3

I would like to download a public dataset from the NIMH Data Archive. After creating an account on their website and accepting their Data Usage Agreement, I can download a CSV file which contains the path to all the files in the dataset I am interested in. Each path is of the form s3://NDAR_Central_1/....

1 Download on my personal computer

In the NDA Github repository, the nda-tools Python library exposes some useful Python code to download those files to my own computer. Say I want to download the following file:

s3://NDAR_Central_1/submission_13364/00m/0.C.2/9007827/20041006/10263603.tar.gz

Given my username (USRNAME) and password (PASSWD) (the ones I used to create my account on the NIMH Data Archive), the following code allows me to download this file to TARGET_PATH on my personal computer:

from NDATools.clientscripts.downloadcmd import configure
from NDATools.Download import Download

config = configure(username=USRNAME, password=PASSWD)
s3Download = Download(TARGET_PATH, config)

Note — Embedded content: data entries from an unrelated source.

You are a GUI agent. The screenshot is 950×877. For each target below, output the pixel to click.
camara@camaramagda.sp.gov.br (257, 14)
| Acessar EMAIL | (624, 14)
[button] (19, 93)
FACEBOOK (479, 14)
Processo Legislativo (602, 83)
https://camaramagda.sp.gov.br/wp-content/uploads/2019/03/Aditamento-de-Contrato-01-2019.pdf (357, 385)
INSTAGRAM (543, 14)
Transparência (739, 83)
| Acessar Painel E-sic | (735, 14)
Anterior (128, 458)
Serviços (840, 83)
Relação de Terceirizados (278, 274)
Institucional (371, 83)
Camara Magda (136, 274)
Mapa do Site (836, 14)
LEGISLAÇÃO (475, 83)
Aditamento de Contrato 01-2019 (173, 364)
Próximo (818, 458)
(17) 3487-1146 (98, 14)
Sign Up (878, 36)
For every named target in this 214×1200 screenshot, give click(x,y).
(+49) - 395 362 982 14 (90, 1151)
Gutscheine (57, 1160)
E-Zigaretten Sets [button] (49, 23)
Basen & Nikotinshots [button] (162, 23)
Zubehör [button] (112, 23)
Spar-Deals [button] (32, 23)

target_fnames = ['s3://NDAR_Central_1/submission_13364/00m/0.C.2/9007827/20041006/10263603.tar.gz']

s3Download.get_links('paths', target_fnames, filters=None)
s3Download.get_tokens()
s3Download.start_workers(False, None, 1)

Behind the hood, the get_tokens method of s3Download will use USRNAME and PASSWD to generate temporary access key, secret key and security token. Then, the start_workers method will use the boto3 and s3transfer Python libraries to download the selected file.

Everything works fine !

2 Download to a GCP bucket

Now, say I created a project on GCP and would like to directly download this file to a GCP bucket.

Ideally, I would like to do something like:

gsutil cp s3://NDAR_Central_1/submission_13364/00m/0.C.2/9007827/20041006/10263603.tar.gz gs://my-bucket

To do this, I execute the following Python code in the Cloud Shell (by running python3):

from NDATools.TokenGenerator import NDATokenGenerator
data_api_url = 'https://nda.nih.gov/DataManager/dataManager'
generator = NDATokenGenerator(data_api_url)
token = generator.generate_token(USRNAME, PASSWD)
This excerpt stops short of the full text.